Nicht nur in der Apparatur als solcher steckt der herrschaftliche Geist, sondern ebenso in den Intentionen, die ihrem Gebrauch überhaupt zugrundeliegen. Sie gehen auf Fixierung, Zurechtschneidung und Verfügbarkeit von Realität. Am sinnfälligsten wird dies, wo Herrschaft sich bricht an der Realität vor ihrer Abbildung. Der abfotografierte Sonnenuntergang verrät das hilflose Verlangen, den Augenblick selbst noch zu bannen, in welchem Natur mehr als bloßes Objekt von Herrschaft zu sein scheint. Die den Augenblick menschlicher Verzweiflung, die in schmerzverzerrten Gesichtern sich spiegelt, erhaschen wollende Kamera, die den Leidenden die Aufmerksamkeit gewährt, die als Sendezeit mit dem erträglichen Reklamespot konkurriert, will den spontanen Ausdruck des Unbeherrschten im wiederholbaren Bild sich verschleißen lassen.
Die medialen Produkte wie Film und Fotografie sind innerhalb des ihnen in seiner Totalität vorausliegenden gesellschaftlichen Zusammenhangs je schon dazu bestimmt, Ware und somit Objekt konsumtiver Aneignung zu sein. Eine Bestimmung, die ihnen nicht äußerlich bleibt, sondern in das Innere ihrer Beschaffenheit eingeht. Ihr Warencharakter tritt am deutlichsten dort zutage, wo sie das Versprechen signalisieren, Bilder eines wenn auch nicht immer glückserfüllten, so doch zumindest nicht mehr langweiligen Lebens zu sein, ohne doch die Verfassung gesellschaftlicher Realität, in deren Dienst sie notwendigerweise vorab als Ware stehen, zu tangieren: Sie stellen dar, was der Fall ist, von dem sie allerdings den Grauschleier entfernen, um überhaupt ein profitables Produkt für das Bedürfnis kollektiver Aneignung werden zu können. So werden sie mit bestem wissenschaftlichen Know-how auf anthropologische Dispositionen hin zugeschnitten, um die Menschen an diese Ware selbst zu fesseln. Dem, was von der Psychoanalyse als latenter Trauminhalt entdeckt wurde, verhalten sich nicht selten die produzierten Bilder in ihrer vordergründigen Bestimmtheit gegenüber wie der manifeste. Die Differenz von Latentem und Manifestem indiziert aber zugleich die Zensur, welche die Aufrechterhaltung der Umstände erfordert, in bezug auf die reale Erfüllung des Begehrens. So repräsentieren sie Realität und adaptieren diese zugleich an die gefesselte innere Natur der Subjekte, deren authentische Artikulation ihnen ihr instrumenteller Weltbezug verwehrt.

[Eingabedaten]
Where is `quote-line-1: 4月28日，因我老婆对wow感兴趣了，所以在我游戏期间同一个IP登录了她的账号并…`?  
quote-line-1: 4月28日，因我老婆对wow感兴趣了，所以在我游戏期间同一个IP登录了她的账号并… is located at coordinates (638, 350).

[Gelesenes anwenden]
(1) Zähle alles auf, worauf laut Textauszug die Intentionen beim Gebrauch der Apparatur gehen.
(2) Entnimm dem Textauszug wörtlich die Stelle von „Nicht nur in“ bis einschließlich „sich verschleißen lassen.“.
Das Material wird hier nicht gebraucht.

[Antworten je Aufgabe]
(1) Fixierung, Zurechtschneidung und Verfügbarkeit von Realität

(2)
Nicht nur in der Apparatur als solcher steckt der herrschaftliche Geist, sondern ebenso in den Intentionen, die ihrem Gebrauch überhaupt zugrundeliegen. Sie gehen auf Fixierung, Zurechtschneidung und Verfügbarkeit von Realität. Am sinnfälligsten wird dies, wo Herrschaft sich bricht an der Realität vor ihrer Abbildung. Der abfotografierte Sonnenuntergang verrät das hilflose Verlangen, den Augenblick selbst noch zu bannen, in welchem Natur mehr als bloßes Objekt von Herrschaft zu sein scheint. Die den Augenblick menschlicher Verzweiflung, die in schmerzverzerrten Gesichtern sich spiegelt, erhaschen wollende Kamera, die den Leidenden die Aufmerksamkeit gewährt, die als Sendezeit mit dem erträglichen Reklamespot konkurriert, will den spontanen Ausdruck des Unbeherrschten im wiederholbaren Bild sich verschleißen lassen.